Conservation is the goal, commercialization is the danger
This past Monday was a great day for democracy in Delaware. The DNREC Division of Parks and Recreation’s public meeting at Cape Henlopen High School centered around an invited proposal to explore building a restaurant and bar in the park. The turnout was huge, the discussion was robust though civil, and the information exchanged was illuminating. It was a memorable example of citizens exercising their First Amendment rights in the service of preserving Cape Henlopen State Park.
There is a beauty, at once mysterious and captivating, that dwells in the park’s 5,193 acres. That beauty radiates a transcendent grace. Human intervention can, however, destroy that wondrous domain where brown-headed huthatches nest, where white-tailed deer graze, and where monarch butterflies flutter.
The Warner Grant Trust proclaimed that the parklands be administered forever. To do so, conservation must be the top priority. That sacrosanct priority is jeopardized whenever commercialization imperils conservation. While environmental sentiments are admirable, their realization is formidable. So let us not speak falsely: maintaining the park is costly. And when such costs are substantial, the need for money makes conservation vulnerable to commercial alternatives. Ill-advised economic fixes inevitably portend problems.
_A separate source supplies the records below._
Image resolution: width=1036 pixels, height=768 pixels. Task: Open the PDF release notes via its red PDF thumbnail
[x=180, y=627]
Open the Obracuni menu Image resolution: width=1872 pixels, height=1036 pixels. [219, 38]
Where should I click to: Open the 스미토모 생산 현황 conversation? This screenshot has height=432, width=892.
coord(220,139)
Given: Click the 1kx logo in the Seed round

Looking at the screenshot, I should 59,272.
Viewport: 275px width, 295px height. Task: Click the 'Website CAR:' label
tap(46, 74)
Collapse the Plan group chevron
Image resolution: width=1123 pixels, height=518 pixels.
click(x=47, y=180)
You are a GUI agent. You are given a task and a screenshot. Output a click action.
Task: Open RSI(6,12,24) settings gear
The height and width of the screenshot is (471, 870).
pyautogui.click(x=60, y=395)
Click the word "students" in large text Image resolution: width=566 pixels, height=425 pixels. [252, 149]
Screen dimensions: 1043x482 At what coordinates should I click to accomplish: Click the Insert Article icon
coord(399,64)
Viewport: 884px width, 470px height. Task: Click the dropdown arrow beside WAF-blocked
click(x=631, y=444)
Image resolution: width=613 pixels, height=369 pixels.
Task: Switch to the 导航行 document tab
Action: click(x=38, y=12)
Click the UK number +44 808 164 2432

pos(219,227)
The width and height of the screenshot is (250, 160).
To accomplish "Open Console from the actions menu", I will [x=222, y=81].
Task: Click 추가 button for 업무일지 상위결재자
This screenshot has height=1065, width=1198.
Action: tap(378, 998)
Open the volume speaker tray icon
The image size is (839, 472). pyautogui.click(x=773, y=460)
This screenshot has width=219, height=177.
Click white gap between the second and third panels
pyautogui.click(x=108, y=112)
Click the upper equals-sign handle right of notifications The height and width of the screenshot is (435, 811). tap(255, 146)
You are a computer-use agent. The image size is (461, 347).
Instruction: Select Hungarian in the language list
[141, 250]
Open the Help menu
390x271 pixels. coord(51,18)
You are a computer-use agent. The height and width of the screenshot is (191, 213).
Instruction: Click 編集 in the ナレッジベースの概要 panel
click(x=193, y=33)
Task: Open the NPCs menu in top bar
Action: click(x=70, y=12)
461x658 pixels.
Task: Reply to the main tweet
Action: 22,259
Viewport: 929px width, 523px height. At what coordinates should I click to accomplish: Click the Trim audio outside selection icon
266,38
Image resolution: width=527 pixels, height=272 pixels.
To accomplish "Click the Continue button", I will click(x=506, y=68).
Thus, people of goodwill should support only those plans that best enhance the park’s financial stability, but in ways that least threaten its viability.
Thanks to the admirable organizing efforts of the Preserve Our Park Coalition, and to La Vida Hospitality’s civic credit, the restaurant/bar’s proposal was withdrawn. Such efforts signify the importance of preservation and business and groups working together to save our natural resources and curb irresponsible development. “In God’s wilderness lies the hope of the world – the great fresh unblighted, unredeemed wilderness” so spoke John Muir, the revered conservationist. Let those words inspire us to work together.